La retinite pigmentosa è una patologia oculare che colpisce circa 1 persona su 5.000 in tutto il mondo, causando cecità notturna, "visione a tunnel" e spesso alla cecità legale. È causata dalla morte graduale delle cellule della retina. Sebbene siano noti più di cento geni che causano la malattia, nel 30-50% dei pazienti la causa genetica rimane irrisolta, anche dopo approfonditi test del Dna. Gli esperti sono partiti dallo studio del Dna di una famiglia americana composta da un padre e otto figli affetti da cecità e altre malattie genetiche. Poiché gli esperti non hanno trovato una causa in un gene noto per essere collegato alla retinite, quindi hanno analizzato l'intero genoma dei genitori e dei figli.
Dopo tanto cercare gli esperti hanno individuato una mutazione nel gene RNU4-2, un gene speciale, che non produce una proteina ma solo Rna, una molecola simile al Dna. Si tratta di un Rna con funzioni regolatorie che modula, quindi, l'attività di altri geni. Altre mutazioni in questo gene sono state recentemente collegate a disturbi dello sviluppo.

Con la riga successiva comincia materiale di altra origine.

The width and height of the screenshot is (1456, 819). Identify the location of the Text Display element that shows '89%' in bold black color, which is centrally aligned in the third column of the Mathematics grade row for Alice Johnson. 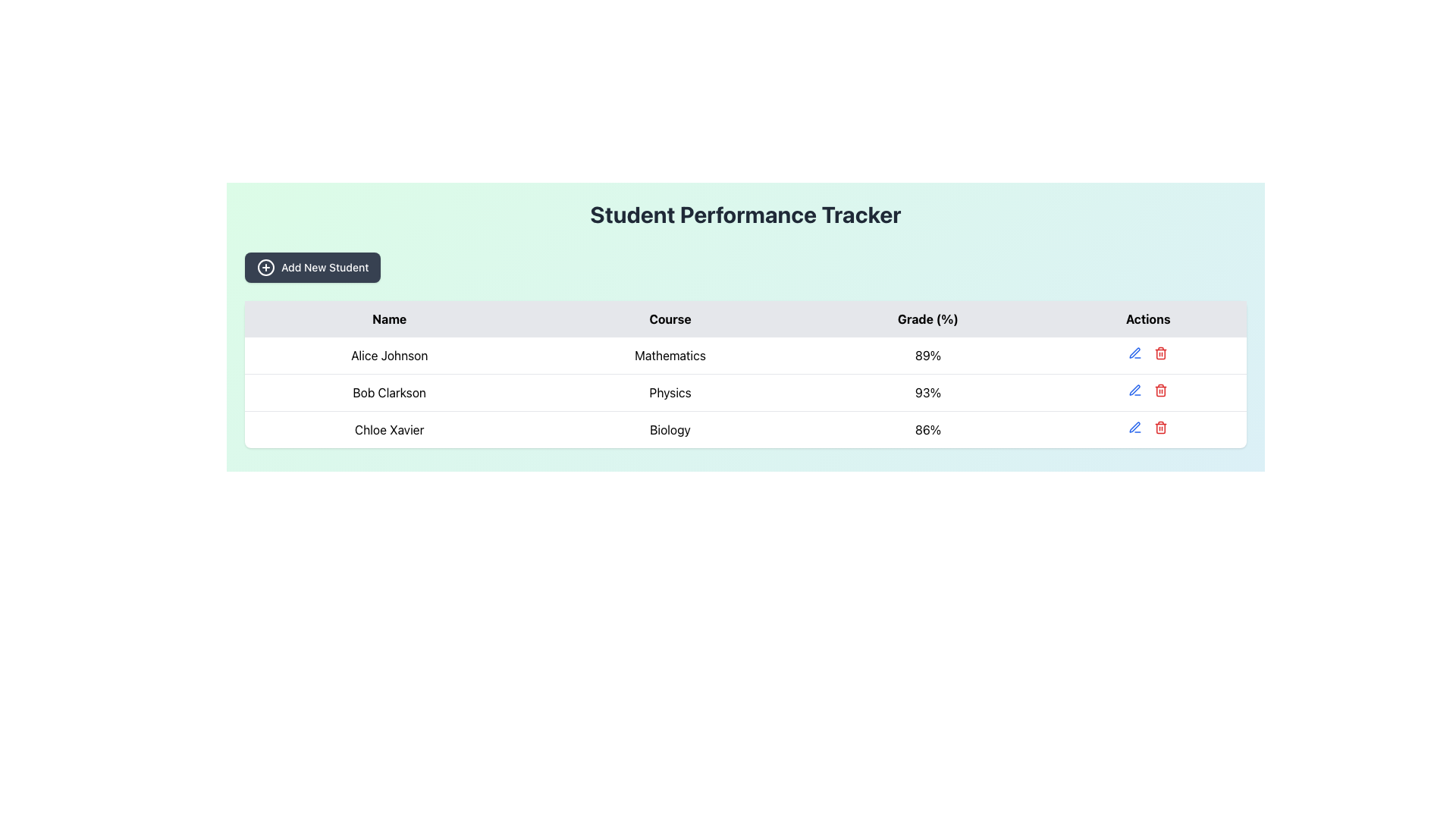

In seguito gli scienziati insieme a Carlo Rivolta dell'Università di Basilea e colleghi di tutto il mondo, hanno avviato un'analisi su larga scala del Dna di 5.000 pazienti la cui causa genetica alla base della retinite era ancora sconosciuta. Di nuovo sono risultate mutazioni a carico di RNU4-2, ma anche in altri quattro geni simili, fornendo una diagnosi molecolare a 153 individui provenienti da 67 famiglie.
Queste varianti spiegano ora circa l'1,4% di tutti i casi irrisolti in tutto il mondo, un enorme passo avanti. Il fatto che a causare la malattia siano geni che non producono proteine ma 'solo' regolatori è una conoscenza fondamentale che amplia la comprensione delle malattie ereditarie.